Surface features of the monogenean gill parasites Pseudodactylogyrus anguillae and Pseudodactylogyrus bini from the European eel Anguilla anguilla in Egypt.

In the present study, scanning electron microscopy is used to demonstrate the surface features of Pseudodactylogyrus anguillae Yin and Sproston (1948) Gussev, 1965 and Pseudodactylogyrus bini Kikuchi (1929) Gussev, 1965 from the European eel Anguilla anguilla. Specimens of the eel A. anguilla were collected from the River Nile, near Mansoura, Dakahlia Province, Egypt. Morphologically, P. anguillae could be distinguished from P. bini based on the total length, the shape and size of the haptor, and the constriction between the haptor and body proper. The general body tegument and the haptoral tegument of both species are microvillous. Possible functions of the microvilli associated with the tegument covering the anterior adhesive areas are discussed. The region of the body proper just anterior to the haptor of P. anguillae, appears to be highly folded and provided with many projections forming scale-like structures. Many surface ciliary sensilla presumed to be sensory structures are found on the tegument of the anterior adhesive area of P. anguillae. Secretory bodies and mucus-like substances are recorded on the tegument covering the anterior adhesive areas of P. anguillae and the haptor of P. bini. The possible role of these secretions in the attachment of the anterior adhesive areas and the posterior attachment haptor to the host tissues are also discussed.
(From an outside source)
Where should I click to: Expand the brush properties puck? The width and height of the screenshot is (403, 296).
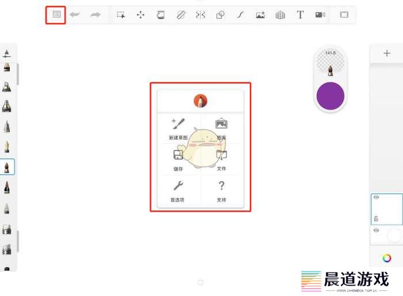(330, 63)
Scanning electron microscope observations on the monogenean parasite Paraquadriacanthus nasalis from the nasal cavities of the freshwater fish Clarias gariepinus in Egypt with a note on some surface features of its microhabitat.
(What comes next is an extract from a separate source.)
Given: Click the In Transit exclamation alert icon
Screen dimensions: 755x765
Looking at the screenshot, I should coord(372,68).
Surface features of the monogenean Paraquadriacanthus nasalis Ergens, 1988 (quoted by Kritsky, 1990) inhabiting the nasal cavities of the freshwater fish Clarias gariepinus were studied for the first time using scanning electron microscopy. The anterior adhesive areas possess two slit-like openings. Many small openings were detected on the tegument covering the anterior-most region of the head. Some considerably large openings were also found in the median region between the two slit-like openings of the adhesive sacs. A transverse slit-like mouth opening with two lip-like structures was detected on the ventral surface of the body. Three types of presumed sensory structures were found associated with the tegument of the anterior adhesive area and anterior region of the body. These are surface ciliary sensilla, dome-shaped structures, and many spherical structures. The possible functions of these presumed sensory structures were discussed. The tegument covering the anterior adhesive area lacks microvilli, while the tegument covering the haptor is associated with microvilli. The haptoral sclerites were found in two different positions. Some surface features of the nasal cavities of C. gariepinus (microhabitat of P. nasalis) were also studied using scanning electron microscopy. Many lamellae-like and spine-like structures were recognized. The epithelium lining in some regions of the nasal cavities has small and large openings and covered with mucus. The possible roles of some haptoral sclerites in the attachment of the parasite to the host tissues were discussed.